[Information shown]

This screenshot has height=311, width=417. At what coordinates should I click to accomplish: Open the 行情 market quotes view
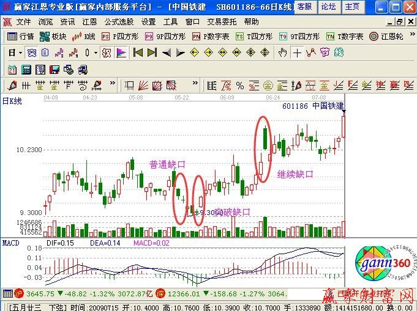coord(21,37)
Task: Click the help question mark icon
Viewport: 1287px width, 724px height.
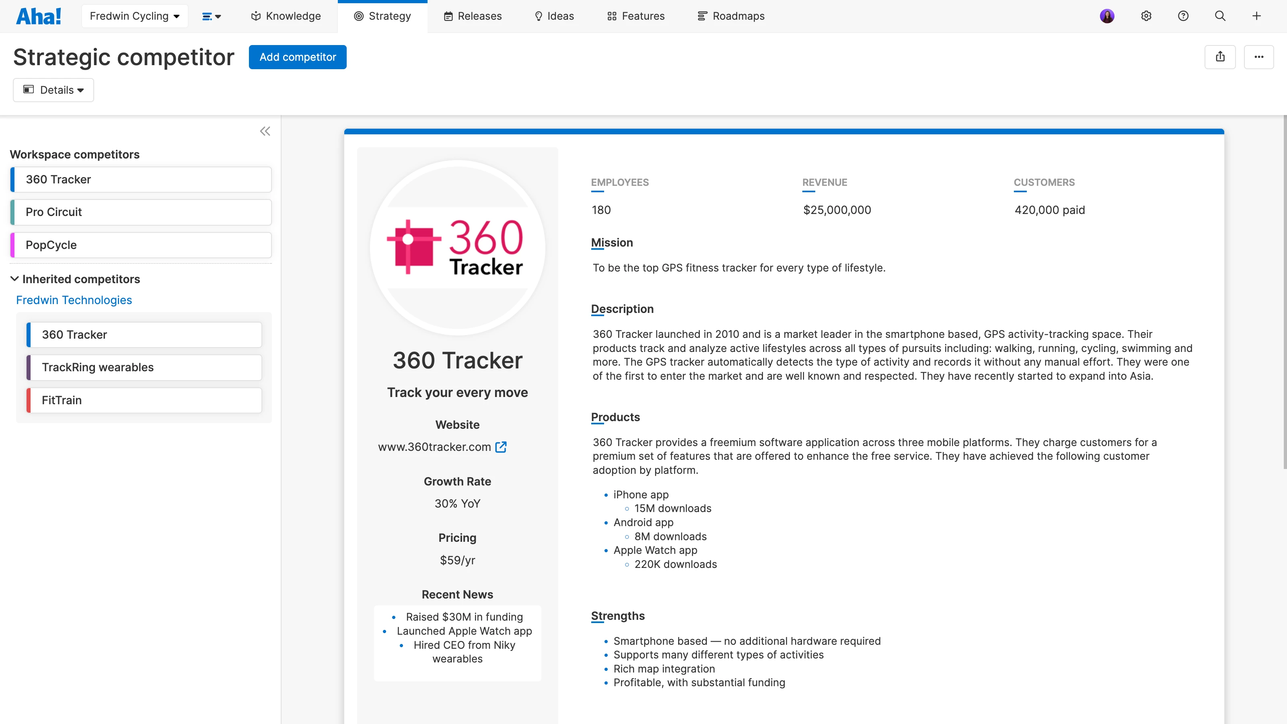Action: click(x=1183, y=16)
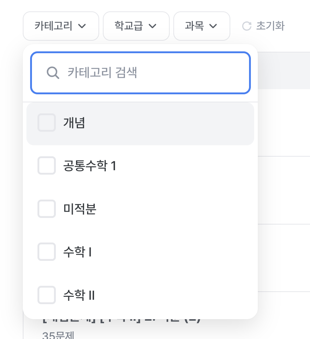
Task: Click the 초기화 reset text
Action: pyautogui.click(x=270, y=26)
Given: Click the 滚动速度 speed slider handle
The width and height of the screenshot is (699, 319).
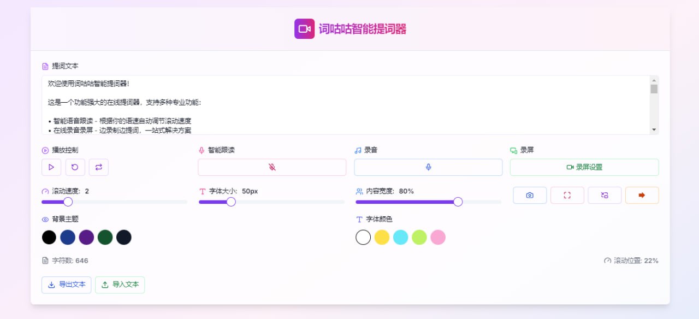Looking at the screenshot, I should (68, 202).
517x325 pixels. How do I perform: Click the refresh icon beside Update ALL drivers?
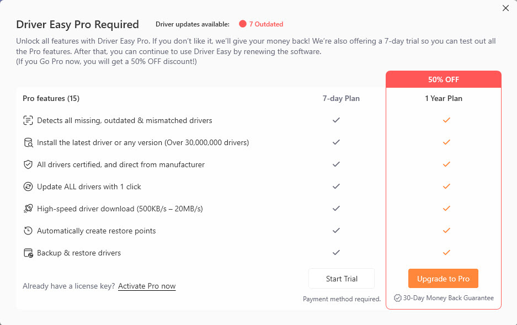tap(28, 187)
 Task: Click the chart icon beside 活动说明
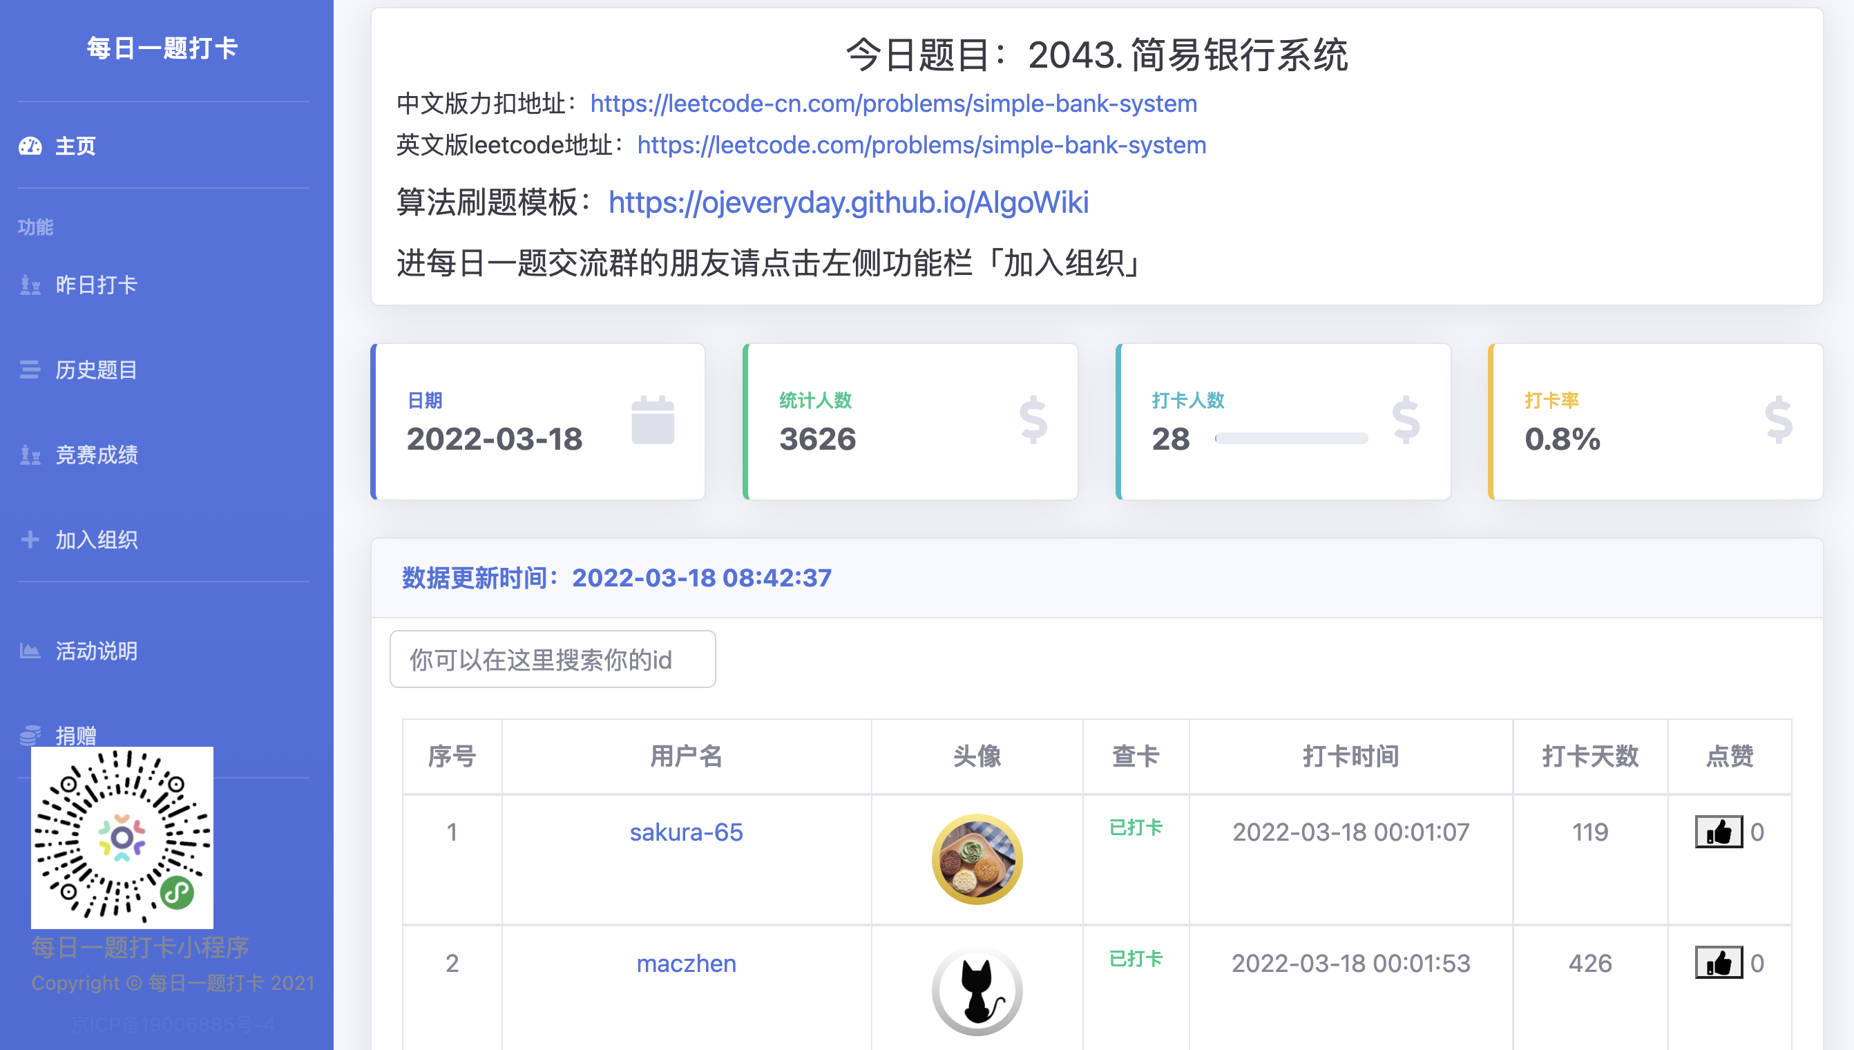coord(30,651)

[Directive] Copy out every line of the items above word for word, leaving out the pictures.

[Exercise solution]
This screenshot has height=311, width=417. At what coordinates should I click to accomplish: Open the 行情 market quotes view
coord(21,37)
Task: Click the help question mark icon
Viewport: 1287px width, 724px height.
Action: click(x=1183, y=16)
Task: Click the 초기화 reset text
Action: pyautogui.click(x=270, y=26)
Given: Click the 滚动速度 speed slider handle
The width and height of the screenshot is (699, 319).
Looking at the screenshot, I should (68, 202).
517x325 pixels. How do I perform: Click the refresh icon beside Update ALL drivers?
tap(28, 187)
 Task: Click the chart icon beside 活动说明
coord(30,651)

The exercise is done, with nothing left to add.